Communications · Databases · Libraries · Uncategorized

Working with big data databases in Delphi – Cassandra, Couchbase and MongoDB (Part 3 of 3)

This final part of our trilogy on big data databases introduces a Delphi driver for MongoDB. This driver is independent from any other data access frameworks in Delphi and provides direct and efficient access to data on a MongoDB server.

MongoDB

The previous posts in this series focus on Cassandra and Couchbase.

For more information about us, our support and services visit the Grijjy homepage or the Grijjy developers blog.

The source code and unit tests are available in our DelphiMongoDB repository on GitHub. It has a dependency on our GrijjyFoundation repository, so make sure the pull the latest version of that repository as well. For ease of access, it is recommended to add the path to the GrijjyFoundation source code to your Delphi library path.

Introduction to MongoDB

MongoDB is an open-source NoSQL document database designed for scalability. It uses BSON (a binary version of JSON) for both data storage and API calls (such as CRUD operations). It is one of the most popular – if not the most popular – NoSQL databases available.

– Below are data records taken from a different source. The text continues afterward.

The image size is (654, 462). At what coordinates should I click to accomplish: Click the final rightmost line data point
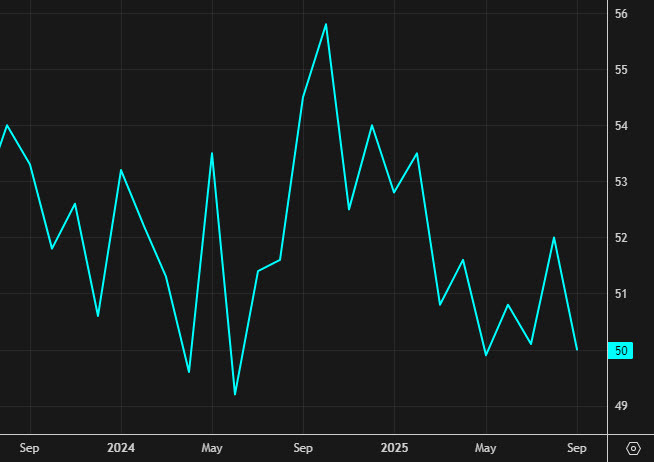click(577, 349)
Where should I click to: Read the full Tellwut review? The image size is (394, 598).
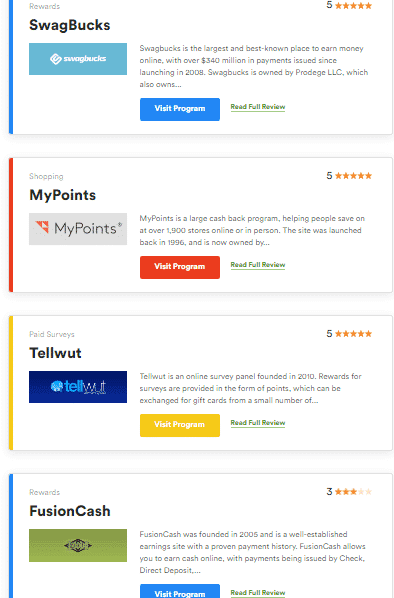pos(258,423)
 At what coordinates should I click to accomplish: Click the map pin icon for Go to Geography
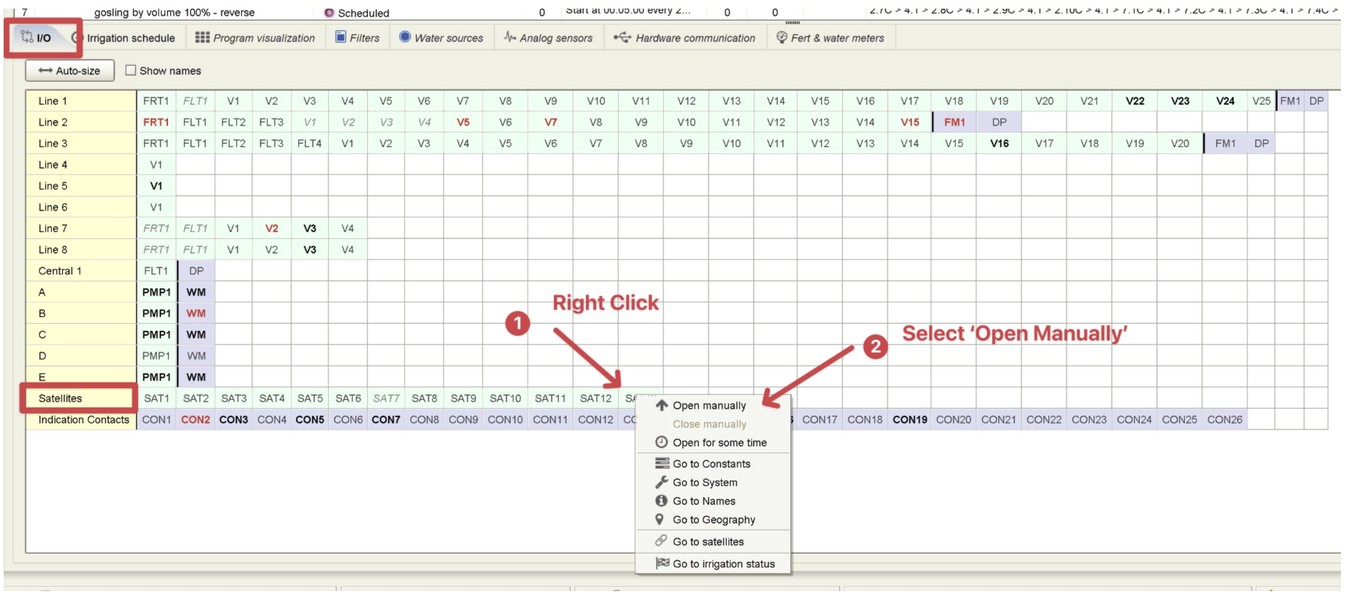660,520
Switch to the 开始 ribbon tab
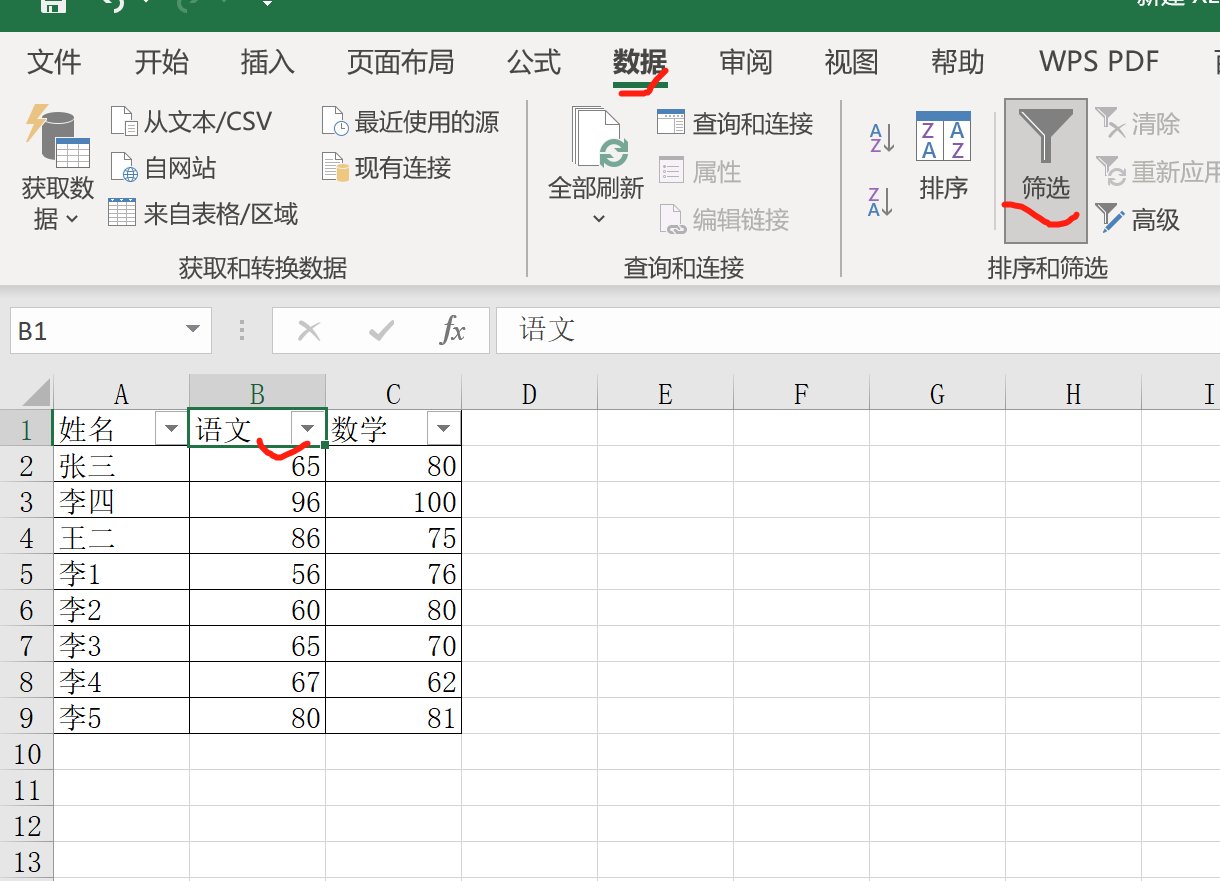Image resolution: width=1220 pixels, height=881 pixels. pyautogui.click(x=160, y=62)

If you don’t yet have access to a MongoDB server, then it is easy to set one up. If you want to experiment with MongoDB locally, then you can install the server on your own computer. Go to the MongoDB Download Center and select the “Community Server” tab. Download the version for your Windows configuration. You probably want to download the “Windows Server 2008 R2 64-bit and later” version, which runs on Windows 7 and later as well.

Note that the recent versions of MongoDB do not support 32-bit Windows versions anymore.

After installation, you want to create a directory to store the MongoDB databases (for example: C:\MongoDB\Data). You can then start the server (or daemon) from the command prompt:

"C:\Program Files\MongoDB\Server\3.4\bin\mongod" --dbpath C:\MongoDB\Data\

replacing the paths to the daemon and database as needed.

Remember to enclose any path in double quotes if it contains spaces.

For more detailed installation instructions, please refer to the Install MongoDB Community Edition page of the manual. Here you will also find information on how to install MongoDB on non-Windows operating systems.

A Delphi driver for MongoDB

In the remainder of this post, we present our own driver for working with MongoDB. This is certainly not the only solution available. If you use Delphi Enterprise (or purchased the FireDAC Client/Server pack for Delphi professional), then you can use FireDAC to work with MongoDB. Our driver is more low-level in the sense that you use it to talk directly to MongoDB, without an intermediate data access layer. You will lose some of the advantages that an abstraction layer provides, but you will gain advantages in terms of efficiency by not forcing an SQL-like model onto a NoSQL database. This is important in creating scalable backends. Also, the driver works with the regular Delphi Professional edition.

The driver uses [our JSON/BSON library](our efficient JSON/BSON library) that we presented in a previous post. For the transport layer, it uses our Scalable HTTP/S and TCP client sockets (see also Part 2 and Part 3) for Windows and Linux. This means that the MongoDB drivers does not work on iOS and Android. But since you should restrict database access to the backend anyway, this should not be an issue.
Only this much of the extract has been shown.